Cut build time by preserving the layers cache
Every action in a Dockerfile (COPY
, RUN
, ENV
) adds a new layer.
Docker will cache these layers for future builds if the contents haven’t changed.
However, once the cache is invalidated, all subsequent layers will be built again.
In our Dockerfile we copy the entire project directory into the container with COPY . .
early on.
These files change frequently, invalidating the layer cache for the rest of the build.
We should change the order of the build so the layers that rarely change (e.g. downloading wget and hugo) are cached.

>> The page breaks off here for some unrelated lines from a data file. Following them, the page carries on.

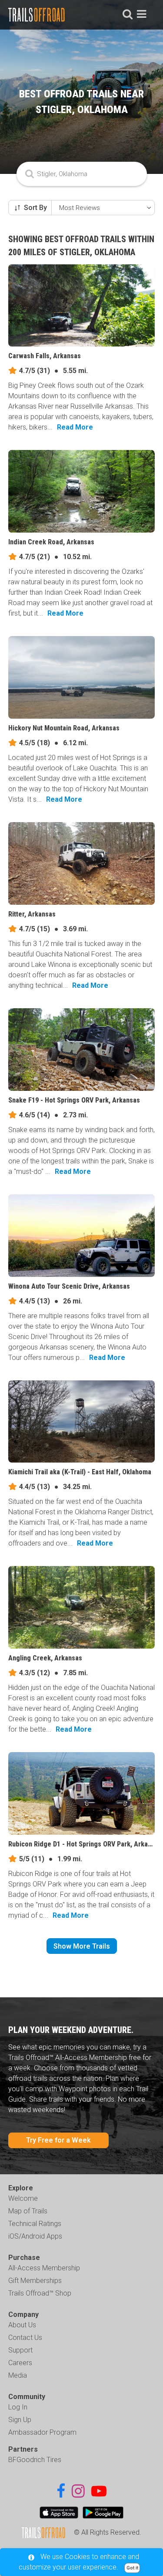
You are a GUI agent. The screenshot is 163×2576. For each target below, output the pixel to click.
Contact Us (25, 2337)
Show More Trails (81, 1946)
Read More (75, 427)
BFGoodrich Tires (34, 2460)
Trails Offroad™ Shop (39, 2293)
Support (20, 2350)
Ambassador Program (42, 2432)
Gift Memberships (35, 2280)
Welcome (23, 2198)
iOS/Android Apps (35, 2236)
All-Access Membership (44, 2268)
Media (17, 2375)
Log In (17, 2407)
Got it (132, 2568)
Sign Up (19, 2420)
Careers (20, 2363)
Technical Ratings (34, 2223)
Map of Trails (27, 2211)
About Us (22, 2325)
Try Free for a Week (58, 2140)
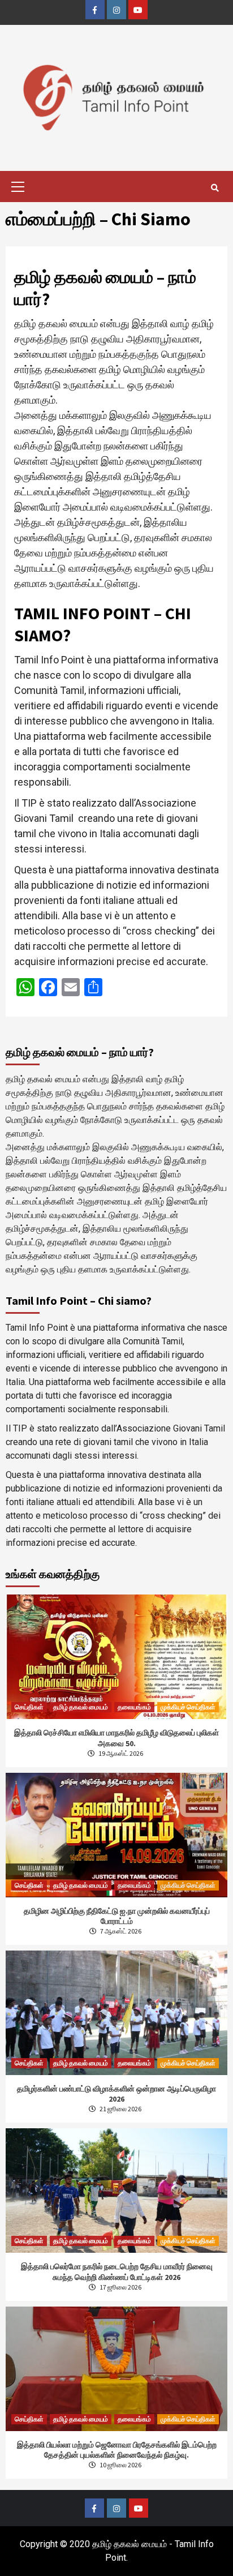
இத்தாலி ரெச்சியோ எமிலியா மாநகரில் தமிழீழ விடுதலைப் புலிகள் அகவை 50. (116, 1738)
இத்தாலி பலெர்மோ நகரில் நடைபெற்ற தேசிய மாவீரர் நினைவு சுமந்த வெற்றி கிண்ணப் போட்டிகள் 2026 (117, 2271)
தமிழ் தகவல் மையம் (80, 1707)
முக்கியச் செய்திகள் (188, 1707)
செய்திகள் (29, 1707)
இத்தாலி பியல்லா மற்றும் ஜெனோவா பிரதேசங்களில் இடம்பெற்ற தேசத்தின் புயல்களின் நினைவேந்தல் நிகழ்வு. (117, 2450)
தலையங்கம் (134, 1707)
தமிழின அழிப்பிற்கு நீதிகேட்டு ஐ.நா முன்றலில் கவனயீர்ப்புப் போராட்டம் (117, 1916)
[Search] (215, 188)
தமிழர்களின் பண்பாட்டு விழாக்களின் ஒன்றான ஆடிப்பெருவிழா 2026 (116, 2094)
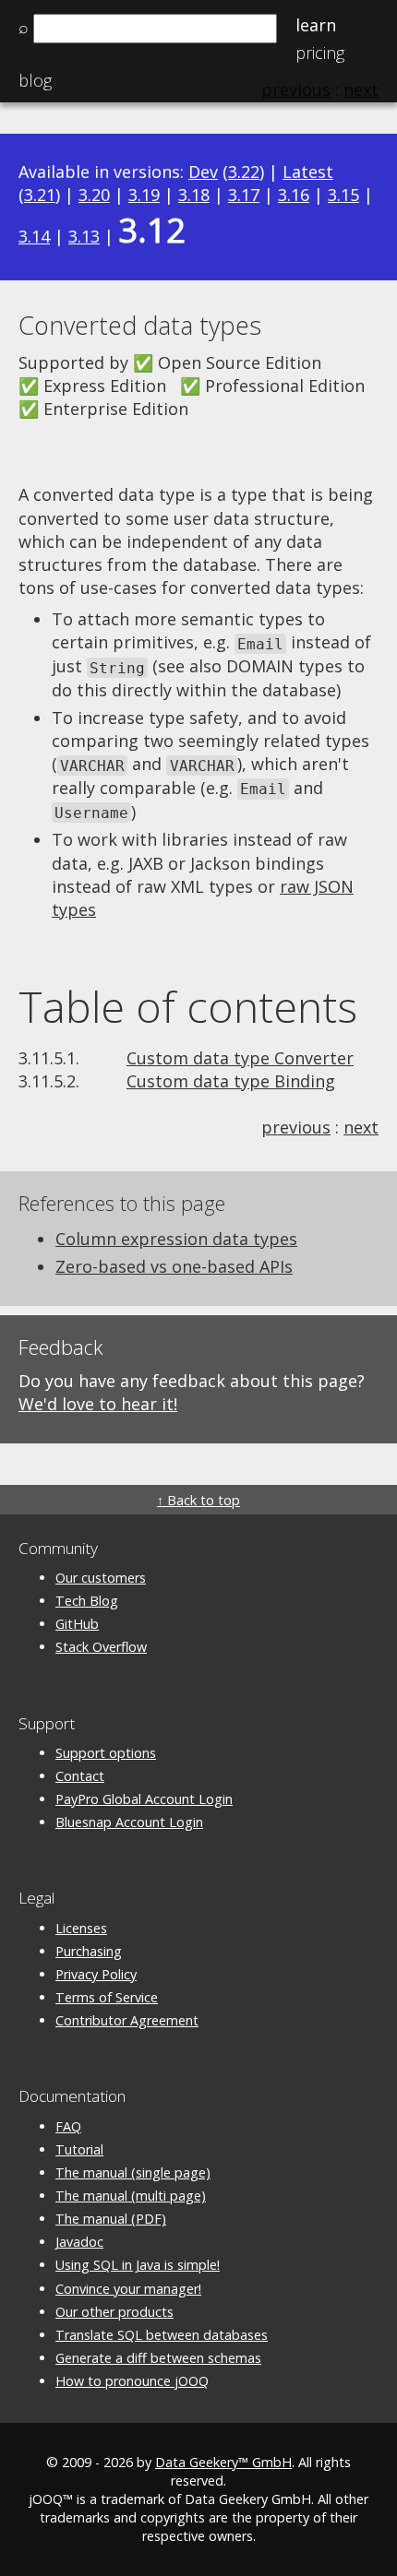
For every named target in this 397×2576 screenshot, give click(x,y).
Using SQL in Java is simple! (137, 2264)
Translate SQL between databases (161, 2335)
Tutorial (79, 2149)
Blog (35, 80)
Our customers (100, 1577)
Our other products (114, 2312)
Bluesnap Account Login (129, 1822)
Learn (315, 25)
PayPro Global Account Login (144, 1799)
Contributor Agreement (126, 2020)
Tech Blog (86, 1600)
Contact (79, 1776)
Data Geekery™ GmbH (223, 2462)
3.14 (34, 236)
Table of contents (187, 1006)
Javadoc (79, 2241)
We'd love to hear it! (97, 1404)
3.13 (84, 236)
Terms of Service (106, 1997)
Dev (203, 171)
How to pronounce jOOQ (132, 2381)
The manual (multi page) (130, 2195)
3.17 (243, 195)
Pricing (319, 53)
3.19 (144, 195)
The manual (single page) (133, 2172)
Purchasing (88, 1951)
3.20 (94, 195)
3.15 (343, 195)
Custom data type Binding (230, 1081)
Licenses (81, 1928)
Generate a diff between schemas (158, 2358)
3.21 (39, 195)
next (361, 1127)
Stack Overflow (101, 1647)
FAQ (68, 2126)
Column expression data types (176, 1239)
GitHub (77, 1623)
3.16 (293, 195)
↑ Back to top (198, 1500)
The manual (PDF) (110, 2218)
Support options (105, 1753)
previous (296, 1127)
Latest (308, 171)
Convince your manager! (128, 2288)
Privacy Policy (96, 1974)
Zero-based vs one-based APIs (174, 1266)
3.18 (194, 195)
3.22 (243, 171)
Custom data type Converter (240, 1058)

# download hugo first, the layer will be cached
ENV HUGO_VERSION 0.41
ENV HUGO_BINARY hugo_${HUGO_VERSION}_Linux-64bit.tar.gz
RUN set -x && \
apk add --update wget ca-certificates && \
wget https://github.com/spf13/hugo/releases/download/v${HUGO_VERSION}/${HUGO_BINARY} && \
tar xzf ${HUGO_BINARY} && \
mv hugo /usr/bin
# then copy and build the site
COPY . .
RUN /usr/bin/hugo
Another good technique is only copying the package manager files, then the rest of the project later. If the required node modules haven’t changed, the layer can be cached. No more waiting for npm!
# copy package.json first
COPY package.json package-lock.json /build/
# install node_modules, will be cached unless package.json has changed
RUN npm ci
# the copy and build the site
COPY . .
RUN npm run build && /usr/bin/hugo
Abby Fuller gave a useful talk at Dockercon 17 with more advice for preserving space and cutting build time:
The complete Dockerfile
Putting it all together, the complete Dockerfile:
FROM node:alpine as build
WORKDIR /build
ENV HUGO_VERSION 0.41
ENV HUGO_BINARY hugo_${HUGO_VERSION}_Linux-64bit.tar.gz
RUN set -x && \
apk add --update wget ca-certificates imagemagick && \
wget https://github.com/spf13/hugo/releases/download/v${HUGO_VERSION}/${HUGO_BINARY} && \
tar xzf ${HUGO_BINARY} && \
mv hugo /usr/bin
COPY package.json package-lock.json /build/
RUN npm ci
COPY . .
RUN npm run build && /usr/bin/hugo
FROM nginx:alpine
COPY --from=build /build/public /usr/share/nginx/html
docker images
shows a pretty decent 17MB file size:
REPOSITORY TAG IMAGE ID CREATED SIZE
static-site latest e537765831b9 22 seconds ago 17.6MB
Perfect! We’ve built a lightweight image that’s perfect for running on our cluster.